A notorious hacker who was one of Europe’s most wanted criminals has been jailed for blackmailing 33,000 therapy patients
Julius Kivimäki’s imprisonment brings to an end an 11-year cyber-crime spree that started when he rose to prominence in a network of anarchic teenage hacking gangs at the age of just 13.
Tiina was cooling off after the customary Finnish Saturday night sauna when her phone pinged.
It was an email from an anonymous sender who somehow had her name, social security number and other private details.
“At first I was struck by how polite it was and how nice the tone was,” she recalls.
“Dear Mrs Parikka” the sender wrote, before outlining that they had obtained her private information from a psychotherapy centre where she was a patient. Almost apologetically the emailer explained that they were contacting her directly because the company was ignoring the fact that personal data had been stolen.
Two years of thorough records taken by her therapist during dozens of intimate sessions were now in the hands of this unknown blackmailer.
If she did not pay a ransom within 24 hours they would all be published online.

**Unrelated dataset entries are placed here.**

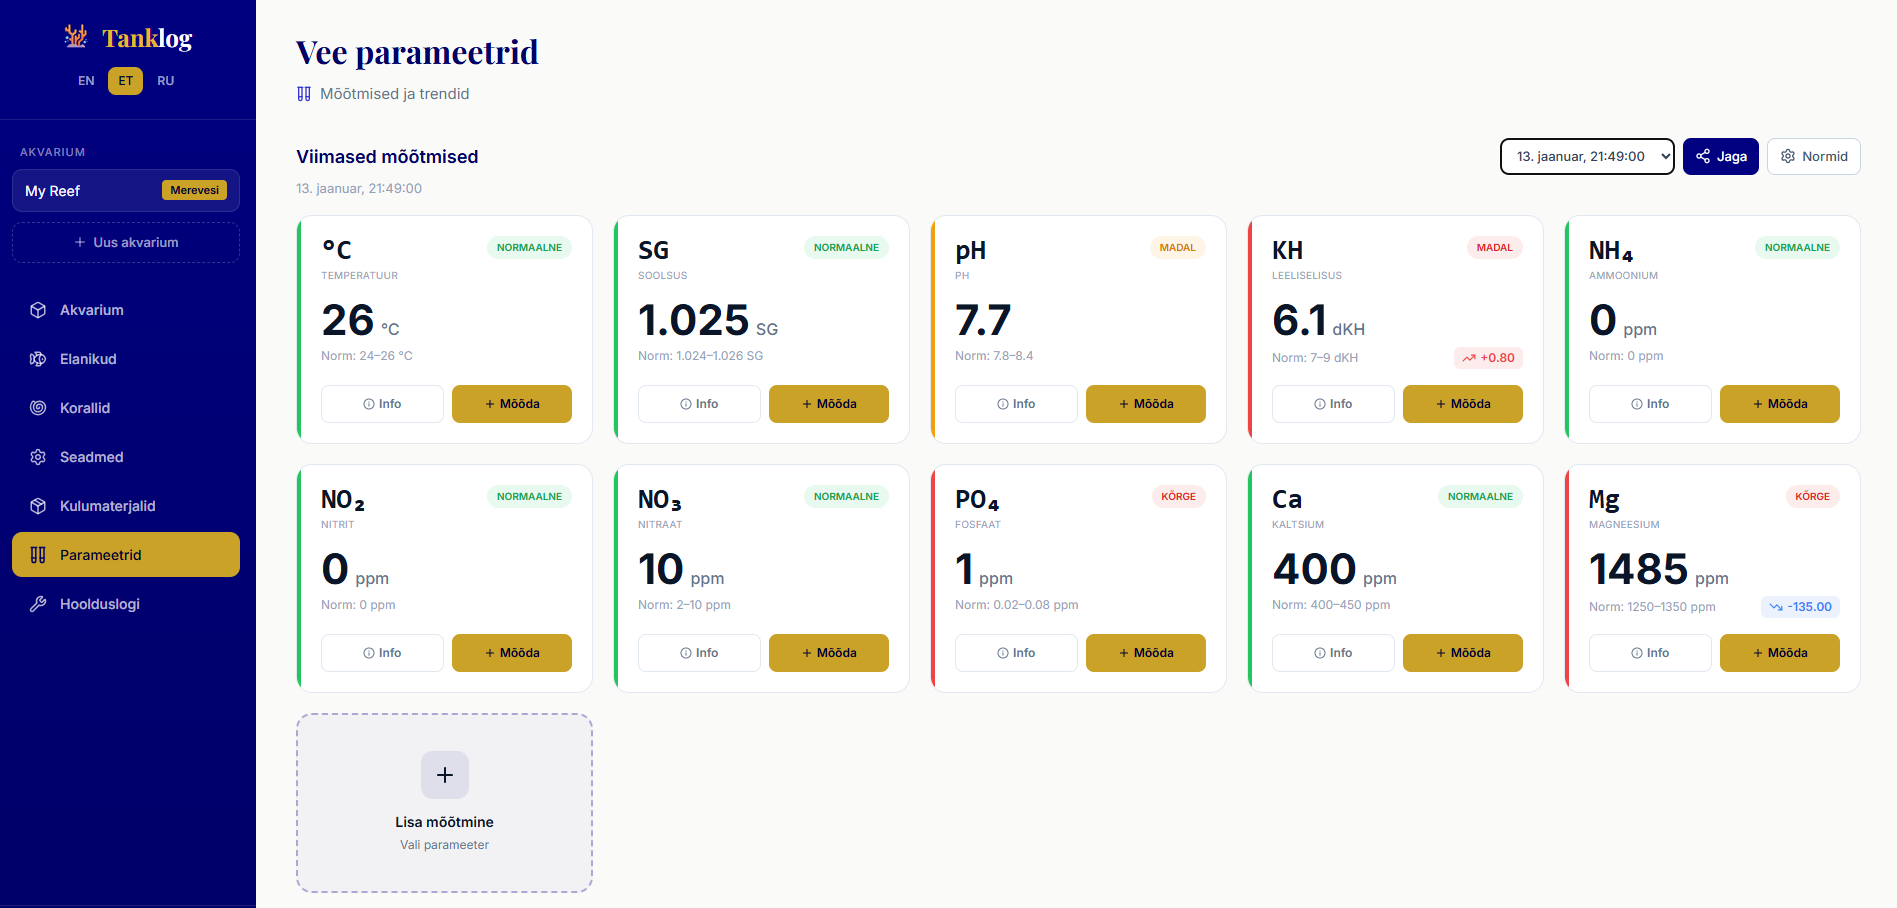Click the Hoolduslogi wrench icon
Viewport: 1897px width, 908px height.
(38, 604)
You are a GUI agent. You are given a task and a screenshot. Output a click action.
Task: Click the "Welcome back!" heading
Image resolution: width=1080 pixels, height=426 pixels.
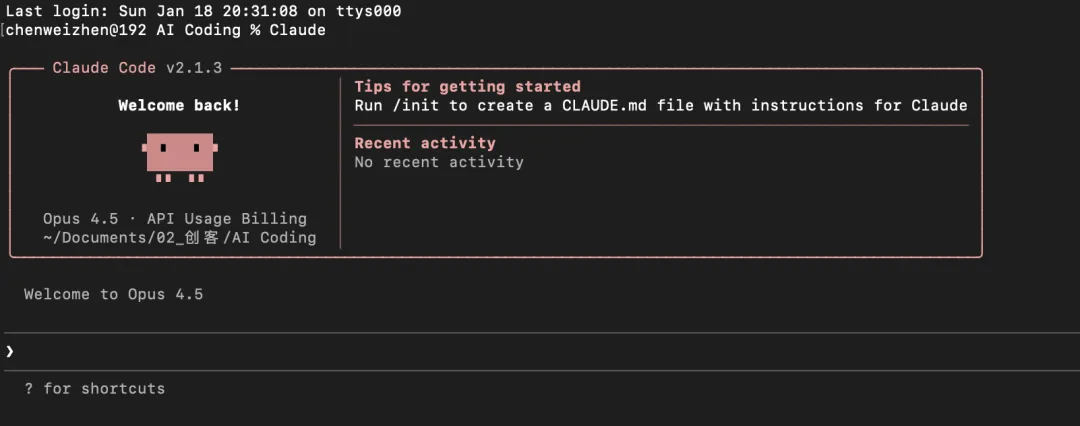[179, 105]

“It was a suffocating feeling,” she says. “I was sat there in my robe feeling like someone had invaded my private world and was trying to make money with my life’s trauma.”
Tiina realised quickly she was not alone.
A total of 33,000 other therapy patients also had their records stolen and thousands were being blackmailed in what is the largest number of victims in a criminal case in Finland.
The stolen database from Vastaamo psychotherapy contained the deepest secrets of a large cross-section of society including children. Sensitive conversations on subjects from extra-marital affairs to confessions of crimes were now a bargaining chip.
Mikko Hyppönen, from Finnish cyber-security firm WithSecure, who researched the attack, says the event caused shockwaves in the country and led news bulletins for days. “A hack on this scale is a disaster for Finland – everyone knew someone affected,” he says.
This was all happening in 2020 during the pandemic lockdowns and the case stunned the cyber-security world.
The impact of the emails was immediate and devastating. Lawyer Jenni Raiskio represents 2,600 of the victims and, at the trial, said her firm had been contacted by people whose relatives had taken their own lives after the patient records were published online. She led a moment of silence in the court for the victims.
The blackmailer, known only as ransom_man by his sign-off online, demanded victims pay him €200 Euros (£171) within 24 hours otherwise he would publish their information. If they didn’t meet that deadline he increased it to €500.
About 20 people paid before the victims realised it was already too late. Their information was already published the day before when ransom_man accidentally leaked the entire database to a forum on the darknet.
It is all still there today.
Mikko and his team spent time tracking the hack and trying to help police, and theories began to emerge that the hacker was likely to be from Finland.